Und wie sieht denn eine Unterstützung von eurer Seite her konkret aus?
David Schaeffer: „Die Patient*innen geben uns einen konkreten Auftrag und bitten um Unterstützung. Danach machen wir mit ihnen eine Auslegeordnung und beleuchten die Schwierigkeiten: Ist es bloss ein finanzielles Problem oder benötigen die betroffenen Menschen grundsätzlich eine soziale Veränderung in der Wohnsituation? Gemeinsam arbeiten wir in Sitzungen am Ist-Zustand, überlegen, was zu ändern ist und was überhaupt änderbar ist. Ich präsentieren in diesen Gesprächen dann auch die Angeboten, von denen ich glaube, würden allenfalls in Frage kommen.“
Zum Beispiel?
David Schaeffer: „Ein Beispiel ist das Projekt Alp. Es richtet sich an Patient*innen mit einem Bedürfnis nach einem familiären Umfeld. Das können die Gastfamilien des Projekts bieten. Ihr Angebot setzt sich aus einer Kombination aus Arbeit und Wohnen zusammen, mit einem Bezugssystem von aussen. Patient*innen machen ein Timeout und leben für eine bestimmte Zeit bei den Gastfamilien. Die Dauer der Auszeit kann zwischen drei Wochen und über einem Jahr variieren, je nach Wunsch der betroffenen Personen, der Gastfamilien und letztlich auch der Finanzierung. “

David Schaeffer, Sozialarbeiter BSc,
Mitglied des Teams Sozialberatung Klinik Südhang
Verantwortlicher für das Angebot «Wohnen»
Was bereitet dir Freude an deiner Arbeit? Wann hast du das Gefühl, einen guten Beitrag geleistet zu haben? Hast du ein Beispiel?
David Schaeffer: „Grosse Freude bereitet mir die enge Zusammenarbeit mit unseren Patient*innen und dem externen sozialen System. Gemeinsam die notwendigen Schritte zu erarbeiten und Herausforderungen zu bewältigen, ist für alle Beteiligten eine positive Sache.
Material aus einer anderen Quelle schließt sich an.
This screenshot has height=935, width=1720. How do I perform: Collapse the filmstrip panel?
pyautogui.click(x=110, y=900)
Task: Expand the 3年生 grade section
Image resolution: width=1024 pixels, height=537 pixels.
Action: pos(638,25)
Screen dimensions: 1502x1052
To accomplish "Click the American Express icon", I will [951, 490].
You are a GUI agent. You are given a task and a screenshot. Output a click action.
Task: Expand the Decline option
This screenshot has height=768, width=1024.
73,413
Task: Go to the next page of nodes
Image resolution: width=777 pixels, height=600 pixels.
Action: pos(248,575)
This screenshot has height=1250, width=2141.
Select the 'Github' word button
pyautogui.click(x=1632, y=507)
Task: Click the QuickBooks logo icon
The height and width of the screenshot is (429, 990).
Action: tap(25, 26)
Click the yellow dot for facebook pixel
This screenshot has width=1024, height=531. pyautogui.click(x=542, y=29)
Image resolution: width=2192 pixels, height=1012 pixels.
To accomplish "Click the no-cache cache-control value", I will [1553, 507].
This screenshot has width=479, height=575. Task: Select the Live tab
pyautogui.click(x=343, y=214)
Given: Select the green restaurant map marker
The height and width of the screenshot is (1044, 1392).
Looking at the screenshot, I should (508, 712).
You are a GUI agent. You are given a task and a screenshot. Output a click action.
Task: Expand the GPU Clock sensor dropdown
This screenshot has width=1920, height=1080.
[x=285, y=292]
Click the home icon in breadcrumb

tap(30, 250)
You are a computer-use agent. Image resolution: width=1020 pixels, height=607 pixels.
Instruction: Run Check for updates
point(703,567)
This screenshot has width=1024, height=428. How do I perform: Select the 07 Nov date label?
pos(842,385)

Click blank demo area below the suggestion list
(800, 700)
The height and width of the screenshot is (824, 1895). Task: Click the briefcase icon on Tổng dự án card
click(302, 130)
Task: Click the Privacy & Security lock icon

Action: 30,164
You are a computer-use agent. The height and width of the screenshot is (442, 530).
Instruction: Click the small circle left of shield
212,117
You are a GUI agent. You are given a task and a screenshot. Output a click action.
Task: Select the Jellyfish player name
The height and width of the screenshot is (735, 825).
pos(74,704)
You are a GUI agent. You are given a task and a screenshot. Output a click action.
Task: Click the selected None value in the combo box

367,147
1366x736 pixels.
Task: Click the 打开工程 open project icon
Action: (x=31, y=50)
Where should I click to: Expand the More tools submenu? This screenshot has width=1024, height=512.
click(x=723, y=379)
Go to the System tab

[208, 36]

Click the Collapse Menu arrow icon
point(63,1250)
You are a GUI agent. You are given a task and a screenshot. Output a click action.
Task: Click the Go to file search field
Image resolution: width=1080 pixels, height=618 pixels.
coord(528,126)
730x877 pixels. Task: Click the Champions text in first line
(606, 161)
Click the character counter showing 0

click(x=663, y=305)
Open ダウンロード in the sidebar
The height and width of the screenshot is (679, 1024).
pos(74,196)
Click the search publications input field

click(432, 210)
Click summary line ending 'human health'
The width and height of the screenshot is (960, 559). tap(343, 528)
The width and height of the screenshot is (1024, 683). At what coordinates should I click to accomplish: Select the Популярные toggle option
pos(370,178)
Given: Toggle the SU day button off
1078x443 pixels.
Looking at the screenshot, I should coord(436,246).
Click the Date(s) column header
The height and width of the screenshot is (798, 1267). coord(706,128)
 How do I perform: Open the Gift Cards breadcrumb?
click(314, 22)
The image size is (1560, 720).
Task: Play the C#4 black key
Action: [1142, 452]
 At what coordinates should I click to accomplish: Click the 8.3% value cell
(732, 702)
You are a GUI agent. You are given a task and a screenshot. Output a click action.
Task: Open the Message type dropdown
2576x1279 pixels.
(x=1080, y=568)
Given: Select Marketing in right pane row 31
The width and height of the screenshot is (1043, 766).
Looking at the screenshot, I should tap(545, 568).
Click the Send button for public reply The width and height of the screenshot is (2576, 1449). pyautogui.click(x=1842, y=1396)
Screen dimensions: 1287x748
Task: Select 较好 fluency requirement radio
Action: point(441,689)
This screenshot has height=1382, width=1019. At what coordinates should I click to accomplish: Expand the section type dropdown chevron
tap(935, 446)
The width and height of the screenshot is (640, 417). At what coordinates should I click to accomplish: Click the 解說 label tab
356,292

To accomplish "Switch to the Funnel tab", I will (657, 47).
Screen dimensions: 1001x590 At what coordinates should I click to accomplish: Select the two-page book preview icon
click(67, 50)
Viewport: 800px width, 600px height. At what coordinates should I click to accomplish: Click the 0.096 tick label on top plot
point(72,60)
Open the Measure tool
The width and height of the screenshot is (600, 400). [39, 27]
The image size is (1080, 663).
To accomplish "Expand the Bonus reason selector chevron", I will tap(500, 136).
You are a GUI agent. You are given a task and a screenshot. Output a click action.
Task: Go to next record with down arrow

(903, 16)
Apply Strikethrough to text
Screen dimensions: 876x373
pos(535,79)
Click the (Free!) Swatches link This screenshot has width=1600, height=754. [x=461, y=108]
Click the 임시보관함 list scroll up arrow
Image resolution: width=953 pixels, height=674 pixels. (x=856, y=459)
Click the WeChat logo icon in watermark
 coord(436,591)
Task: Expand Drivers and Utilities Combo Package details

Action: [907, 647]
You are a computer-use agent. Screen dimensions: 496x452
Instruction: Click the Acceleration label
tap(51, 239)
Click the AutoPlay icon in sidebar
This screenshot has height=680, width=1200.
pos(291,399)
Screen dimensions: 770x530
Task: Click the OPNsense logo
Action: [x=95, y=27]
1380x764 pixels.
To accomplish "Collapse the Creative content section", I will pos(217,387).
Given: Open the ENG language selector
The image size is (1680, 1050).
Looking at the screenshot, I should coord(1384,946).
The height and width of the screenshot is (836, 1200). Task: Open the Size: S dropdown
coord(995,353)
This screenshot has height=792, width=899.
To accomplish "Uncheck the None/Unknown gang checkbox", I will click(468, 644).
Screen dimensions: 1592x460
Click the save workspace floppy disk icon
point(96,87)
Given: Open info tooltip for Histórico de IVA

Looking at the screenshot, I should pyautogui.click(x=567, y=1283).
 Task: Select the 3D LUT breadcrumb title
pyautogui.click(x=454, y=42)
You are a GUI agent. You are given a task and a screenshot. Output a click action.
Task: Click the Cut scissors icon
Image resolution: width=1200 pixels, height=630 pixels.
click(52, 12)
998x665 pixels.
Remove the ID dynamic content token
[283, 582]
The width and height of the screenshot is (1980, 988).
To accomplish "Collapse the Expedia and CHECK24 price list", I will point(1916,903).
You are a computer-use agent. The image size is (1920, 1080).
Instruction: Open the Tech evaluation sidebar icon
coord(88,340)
Wenn wir aus einer angespannten Ausgangslage ein befriedigendes Ergebnis erreichen, zeigt das, dass meine Vermittlungsrolle wirkt und ein wichtiger Therapiefaktor angegangen wurde.
Kürzlich konnte eine Patientin wieder an ihre frühere Arbeitsstelle zurückkehren. Beide Seiten haben es nach einem Konflikt geschafft, das verlorene Vertrauen wiederzufinden und den Dialog wieder aufzunehmen. Das hat mich enorm gefreut.”
Die Sozialberatung der Klinik Südhang
Die Sozialberatung betrachtet Sucht als ein Zusammenspiel von körperlichen, psychischen und sozialen Faktoren. Ihr Schwerpunkt liegt auf den sozialen und psychosozialen Lebensbereichen. Die Fachpersonen der Klinik Südhang begleiten Patientinnen und Patienten dabei, ihre Ressourcen zu erkennen und konkrete Schritte für die Gestaltung ihres Alltags zu planen. Ziel der Sozialberatung ist es, bei der Bewältigung von psychosozialen Herausforderungen zu unterstützen, praktikable Lösungen zu entwickeln und die soziale Teilhabe nachhaltig zu sichern.
Die Sozialberatung ist Teil des Behandlungsprogramms „Mensch und Sucht“ für stationäre und tagesklinische Patientinnen und Patienten.